Despite these findings, most GPT mice did not form macroscopic tumors, likely because MYCN overexpression caused increased apoptosis (Figure 7F). In 4/16 GPT mice, however, we observed small palpable tumors, which contained transgene-expressing basaloid cells (Figure 7H). We did not allow these lesions to continue growing due to frequent gastrointestinal-related morbidity in GPT mice. Similar to GPN1 and GPP53 macroscopic tumors, these rare GPT tumors likely also acquired additional somatic mutations that enabled them to progress. Collectively, our findings argue that loss of Ptch1 by itself is not sufficient for full BCC progression and that secondary mutations—resulting in loss of Notch1 or p53, increased Gli, and/or gain of Mycn—contribute functionally to the critical transition from microscopic to macroscopic disease.

DISCUSSION

Our skin is the most highly mutated organ, and mutations in cancer-associated genes, such as NOTCH1/2, TP53, and RAS, are frequently detected in photoaged epithelia (Fowler et al., 2021; Lynch et al., 2017; Martincorena et al., 2015; Ren et al., 1997). Previously, we and others have observed that mutant cells with aberrant Notch1 or p53 can persist long term in the epidermis without forming tumors (Figures S6D and S6E; Table S2) (Murai et al., 2018; Veniaminova et al., 2019). Targeted expression of oncogenic Kras in hair follicle stem cells also causes only temporary tissue disruption that normalizes over time (Brown et al., 2017; Pineda et al., 2019). Along a similar vein and consistent with previous findings (Nitzki et al., 2010), we report here that loss of Ptch1 or gain of Smo, both hallmark mutations in BCC, induces nascent tumors that do not progress.

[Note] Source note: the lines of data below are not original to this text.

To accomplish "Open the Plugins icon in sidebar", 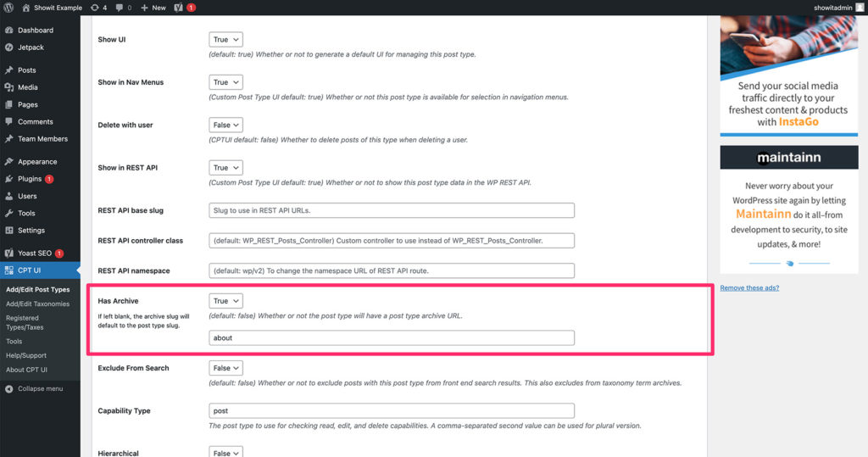I will click(x=8, y=179).
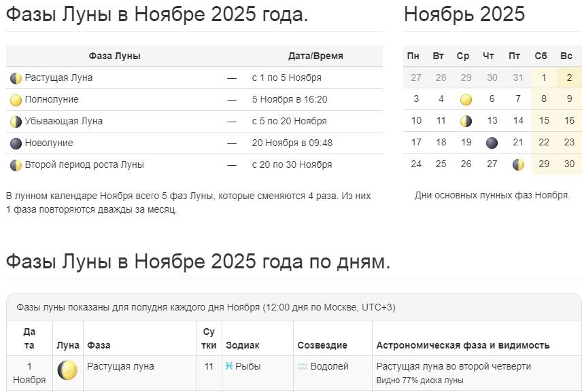Select November 1 in the calendar
This screenshot has width=582, height=392.
point(543,77)
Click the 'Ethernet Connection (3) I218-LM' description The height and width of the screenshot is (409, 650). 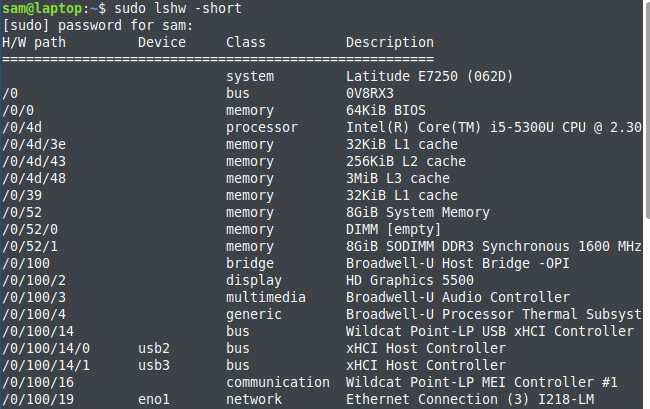tap(470, 400)
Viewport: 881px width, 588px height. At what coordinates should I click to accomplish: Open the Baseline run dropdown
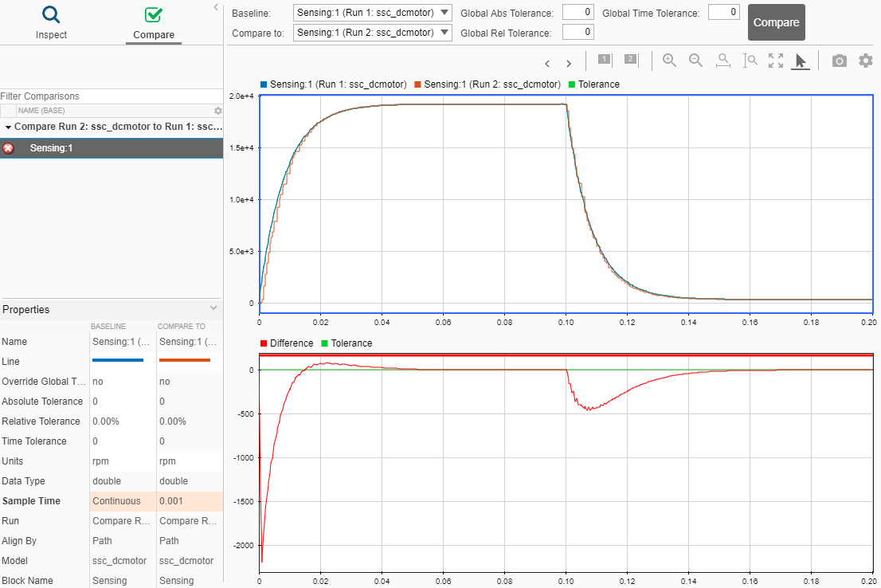pos(445,13)
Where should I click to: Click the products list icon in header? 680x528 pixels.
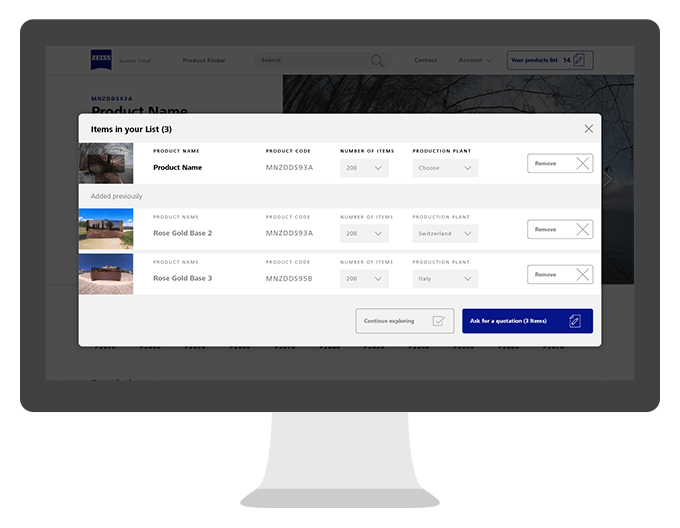click(x=579, y=60)
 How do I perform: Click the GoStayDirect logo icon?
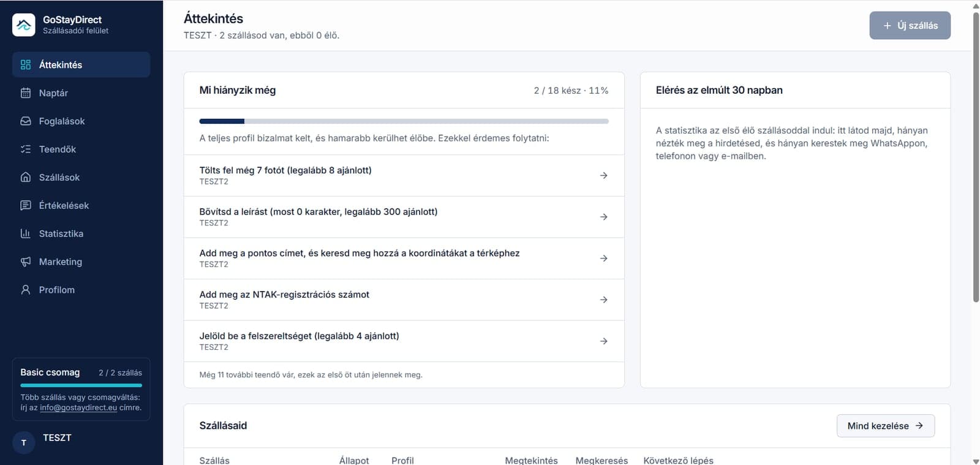click(24, 25)
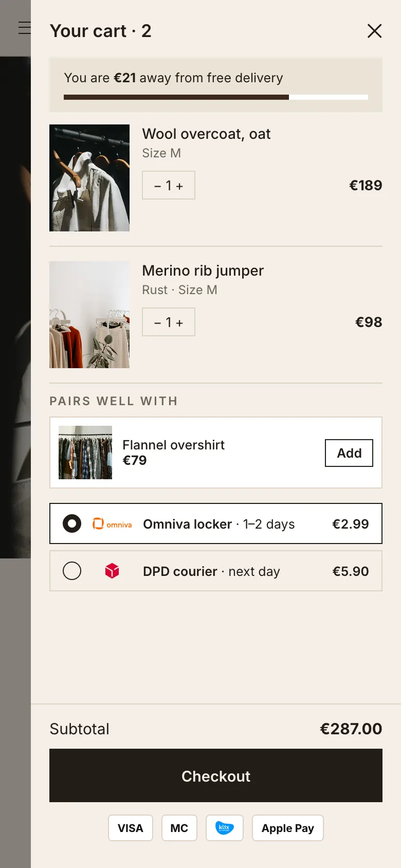This screenshot has width=401, height=868.
Task: Open the hamburger menu icon
Action: 24,28
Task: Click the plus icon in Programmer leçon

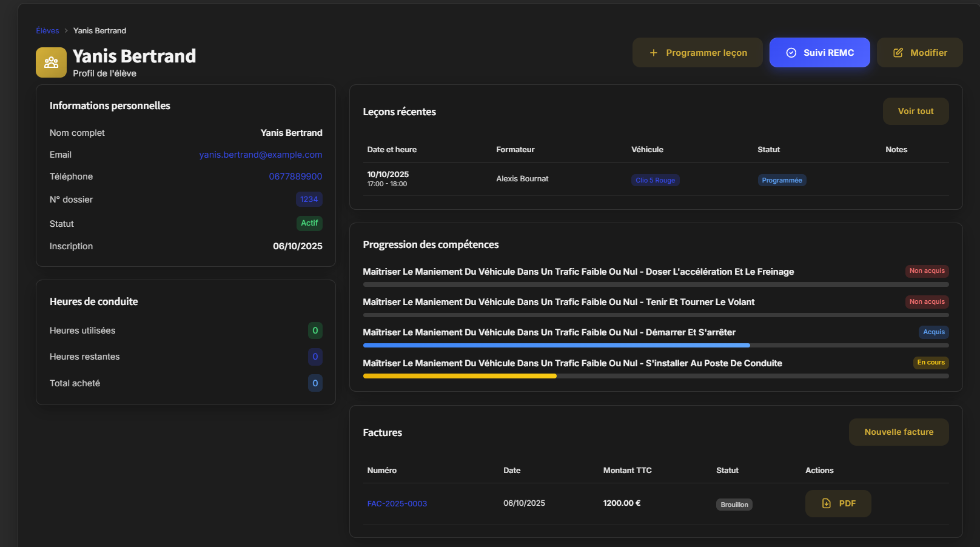Action: [x=653, y=53]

Given the high failure rate for tumor-initiated cells in the skin, it is likely that both cell-intrinsic and cell-extrinsic factors suppress tumor progression. Indeed, an idiosyncratic feature of the skin is the periodic phases of hair growth and regression, with the anagen growth phase favoring tumor formation and the telogen resting phase associated with tumor regression (Grachtchouk et al., 2011; Mancuso et al., 2006; Oro and Higgins, 2003; Pineda et al., 2019; White et al., 2014). In our GP model, nascent BCC-like tumors share some resemblance to growing hair follicles, including basal layer enrichment for multiple factors—high Hh pathway activation, proliferation, p53, and Mycn—as well as suprabasal activation of Notch signaling (Figure 3C). Thus, it is conceivable that early tumor growth and spontaneous regression are linked to the hair cycle. However, since regressed tumors in our model remain dormant even during subsequent anagen, other factors likely cause tumor exhaustion over time.

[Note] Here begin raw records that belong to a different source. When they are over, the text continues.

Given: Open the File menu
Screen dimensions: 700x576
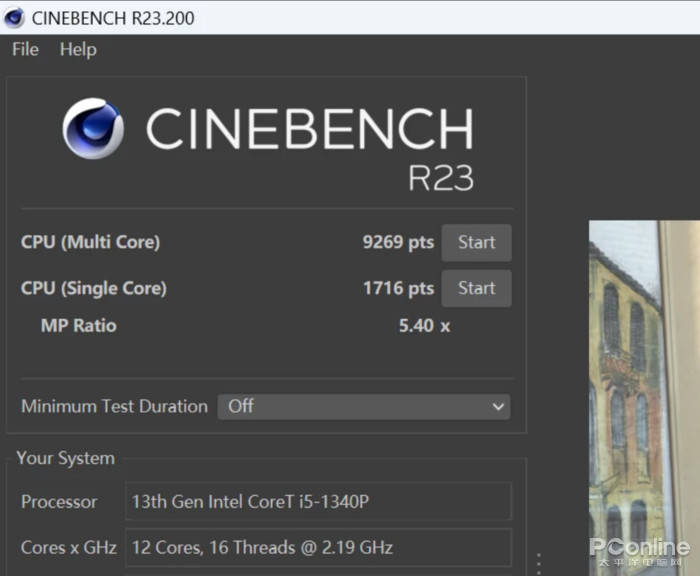Looking at the screenshot, I should [x=25, y=49].
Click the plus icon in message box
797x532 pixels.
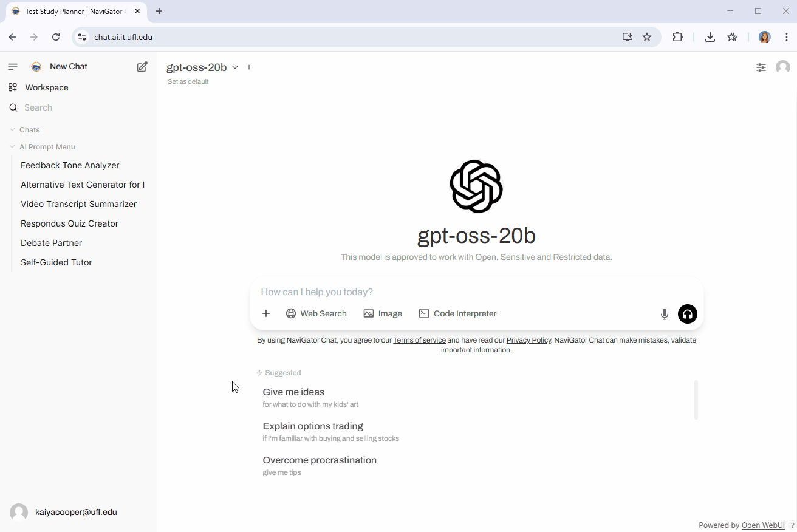(266, 314)
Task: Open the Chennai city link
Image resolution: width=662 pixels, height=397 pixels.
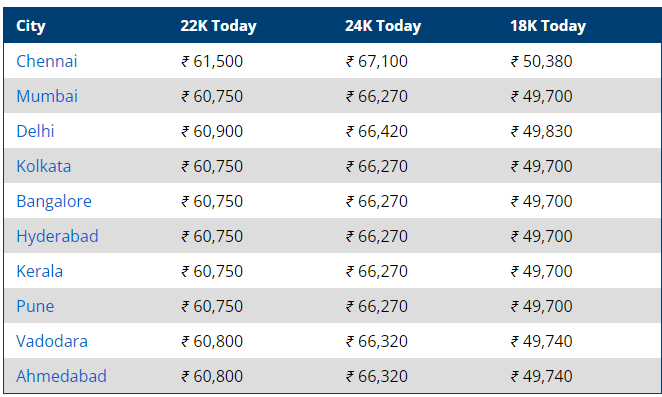Action: [x=47, y=61]
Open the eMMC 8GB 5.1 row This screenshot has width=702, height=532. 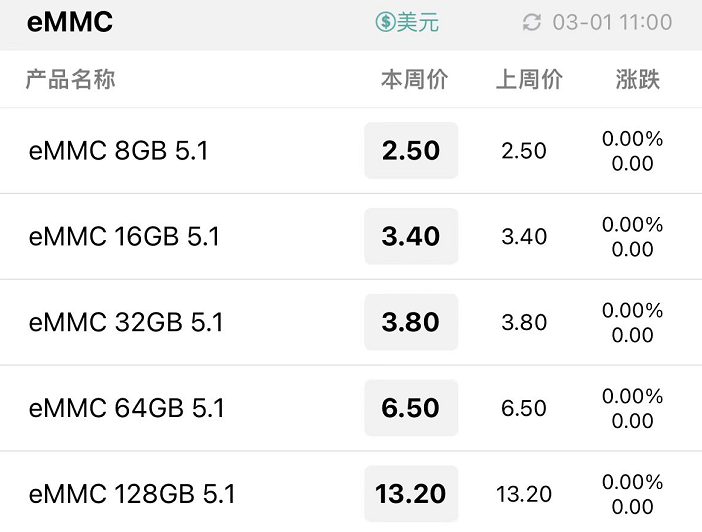pos(351,150)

In mice, the absence of macroscopic BCCs has been a major shortcoming of both the conditional Ptch1-deletion and SmoM2-overexpression models, confirming that tumors do not progress, regardless of how upstream Hh signaling becomes activated or which Cre driver is utilized (Brandes et al., 2020; Grachtchouk et al., 2003; Kasper et al., 2011; Mao et al., 2006; Peterson et al., 2015; Wang et al., 2017; Youssef et al., 2010). Indeed, previous studies have shown that nascent BCC-like tumors induced by non-targeted Ptch1 deletion similarly regress due to macrophage-induced tumor differentiation (Nitzki et al., 2010). During postnatal brain development, Ptch1-heterozygous mice also exhibit transient hyperplasia in the external granular layer, a site of medulloblastoma formation, that subsequently regresses (Thomas et al., 2009). These data suggest that lesions initiated by loss of Ptch1 or gain of Smo likely encounter steep obstacles across multiple organ systems. Since BCC mouse models likely do not recapitulate the full set of mutations seen in human tumors, this may explain why animal models often fail to yield macroscopic tumors.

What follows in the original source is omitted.